══ THE RECORDS ══

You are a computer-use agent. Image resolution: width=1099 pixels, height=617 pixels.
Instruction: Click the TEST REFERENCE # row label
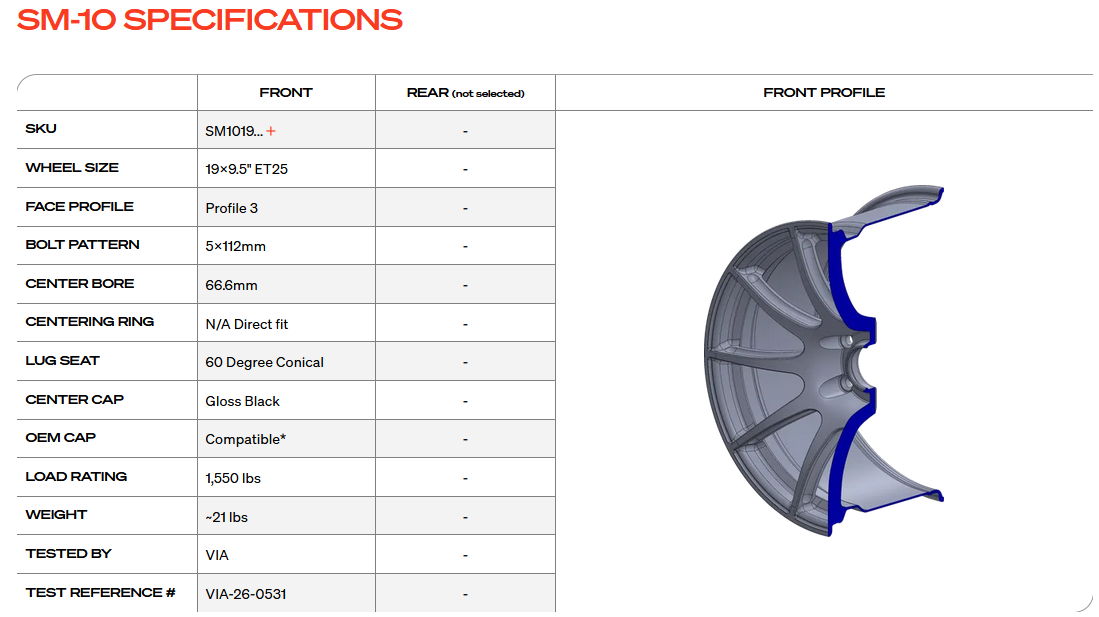[x=100, y=593]
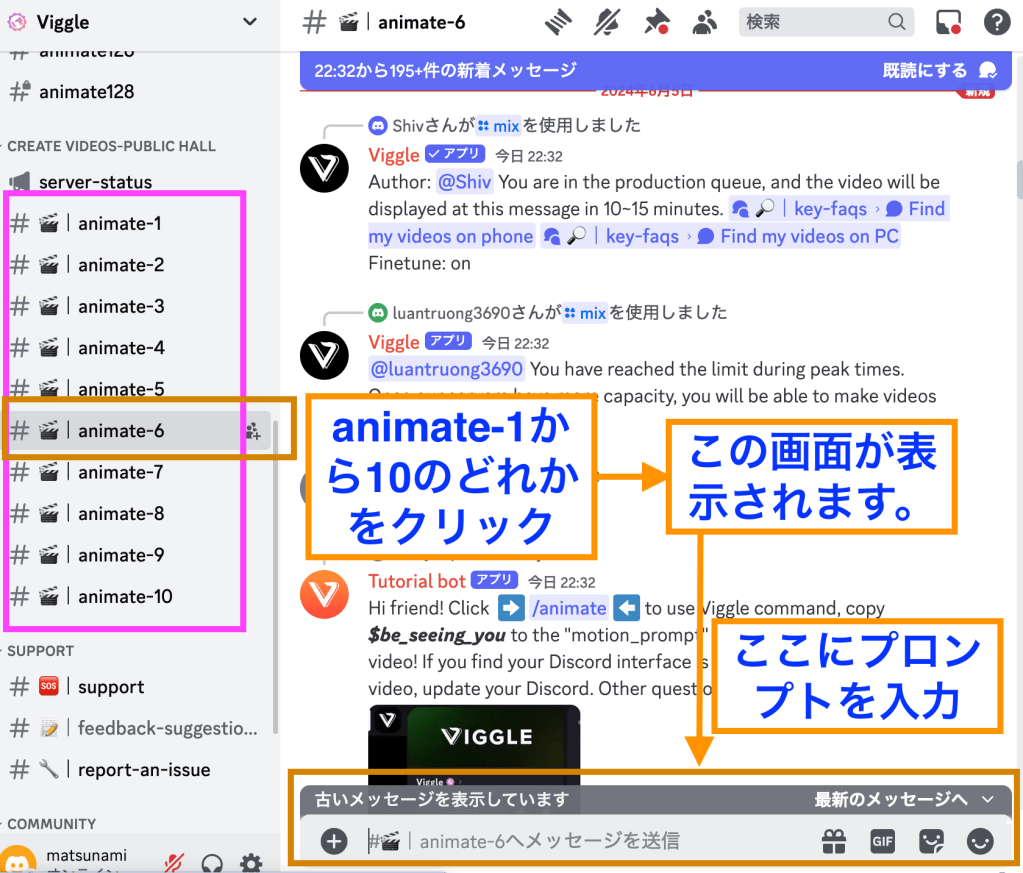
Task: Open the server-status channel
Action: 95,182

═══

* **WHAT YOU WILL DO**: Please reproduce the material above word for word, without its images.

* **ANSWER TO THIS EXERCISE**:
You are a computer-use agent. Image resolution: width=1099 pixels, height=617 pixels.
Instruction: Click the TEST REFERENCE # row label
[x=100, y=593]
Task: Open the server-status channel
Action: 95,182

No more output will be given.